As the years passed, I learned that the child’s name was not Laaaaaayla, but rather Layla. This brought me happiness as the anagram of Layla, Allya, means sky and the heavens in Arabic, and in Hebrew it refers to ascension. The child and I were connected through my domain of the sky, and her earthly confines.
The child grew strong, and in the summers, as I watched over her, I saw that her spirit was true. She often did not know I was there, but I always was. As the same age that brought weight to my wings, breathed life and strength into her bones, I came to know her well. Hunting did not bring me the same joy, as seeing the child find freedom. She hated the nest, that much I knew. But she drove the tractors, and planted the garden, and during the nights when her father was gone drinking, I saw her dance in the kitchen.
Layla no longer rode her flimsy bicycle on the sinking road. She ran full speed in the evenings, her strong body carrying her long distances for a human. A short distance for an owl, but a long distance for a human. Perhaps the ability to soar across the heavens, is the toll the ancient owls paid to the goddess, to live one tenth of the life the humans were gifted. The beads of sweat glistened around Layla’s neck like delicate pearls as she ran onwards across the soft road in the pale summer light.
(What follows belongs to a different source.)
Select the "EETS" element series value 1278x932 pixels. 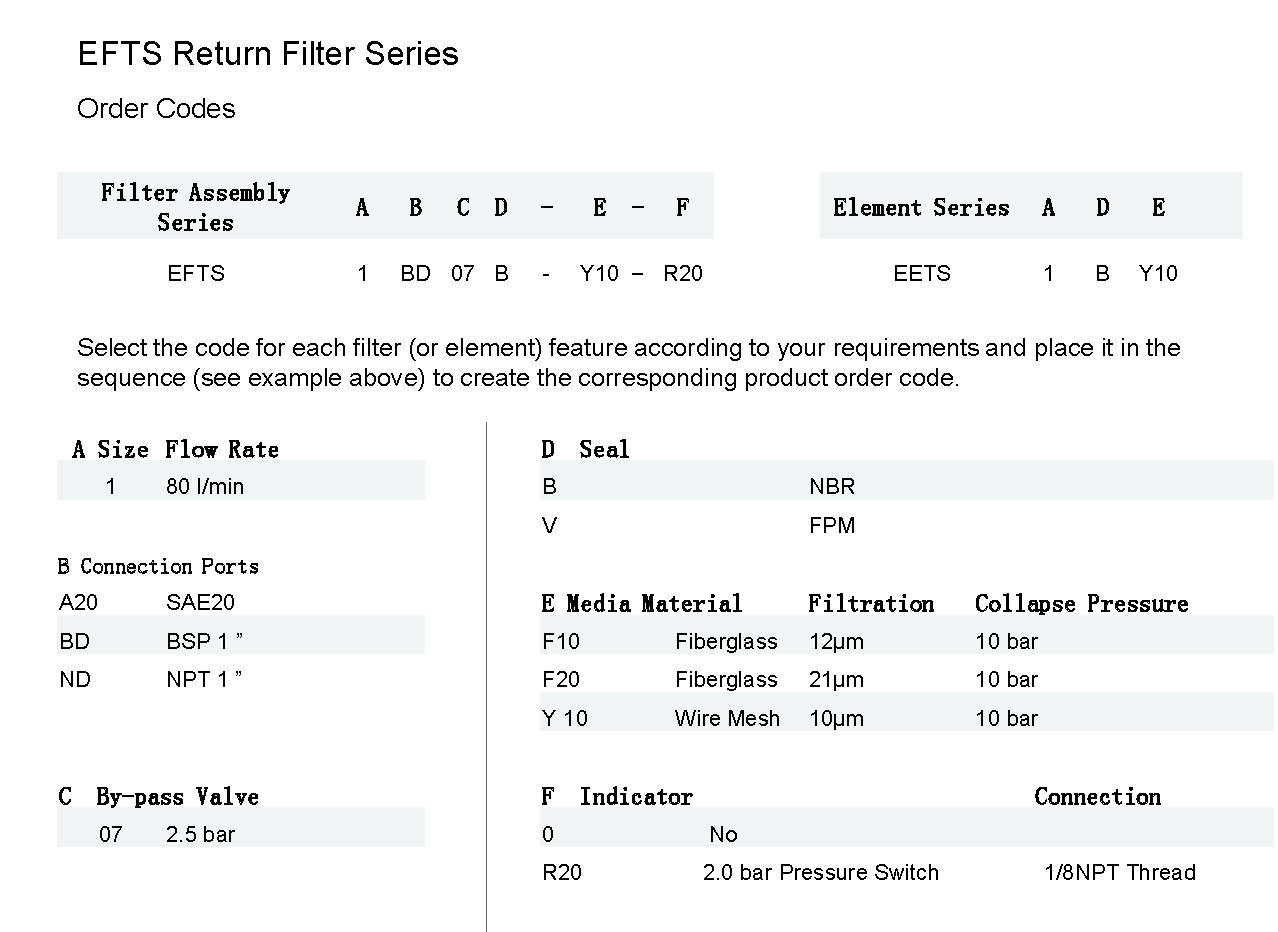coord(921,274)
I knew she was destined to be greater than the small farmyard, with the man who didn’t do much else except drink. She didn’t yet know what else was out there, she’d never been much further than the sunken riverbed valley in which she lived. I didn’t even know if she had the knowledge that so much existed beyond her small valley.
Then one day, a boy in a rusty red Chevrolet pulled into Layla’s yard. The man had left drinking the night before, and it was unlikely that he’d return from the City for a few more days.
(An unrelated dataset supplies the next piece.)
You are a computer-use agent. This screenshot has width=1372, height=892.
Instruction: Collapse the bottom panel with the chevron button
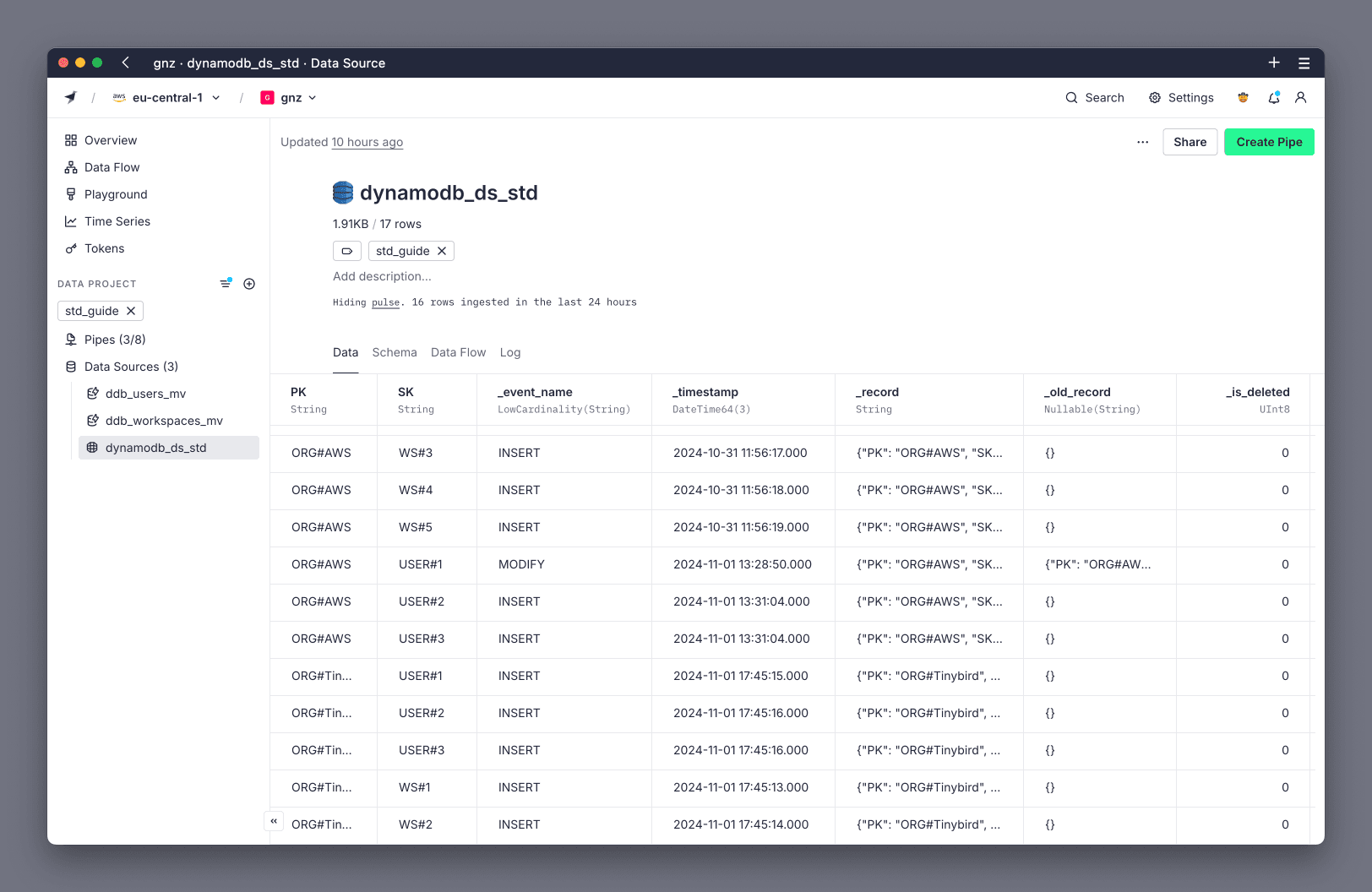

She was standing on the crumbling concrete step, wearing her pink backpack, with a bag full of clothes in her other hand. She was all the beauty this god-forsaken land possessed, all in one. She was every heavenly snowfall I’d ever flown through, she was the exhilaration of every plunging dive from the sky I’d ever made. I saw the scar on her left shoulder, and I knew how she had got it. I had been flying high-above in the azure summer skies when she had become entangled in the barbed wire. She knew nobody would find her, and she had carefully saved herself. I saw the freckles of her summer skin, sprawled like constellations across her face, and I saw the fire that burned around her while she slammed the passenger side of the Chevy shut. Layla never looked back so I never had the chance to see the sparkle in her eye one last time.
My wings are heavy now, and my hearing isn’t sharp. Sometimes I hear things that aren’t even there, sometimes I hear Layla’s laughter on the wind, blowing from the South. I know someday soon I will return to the dust that blows across the prairies on drought years. And when I find eternal slumber alone in some ancient barn, nobody will find me, I am just a barn owl after all, solitude is my home. Loneliness is my keeper.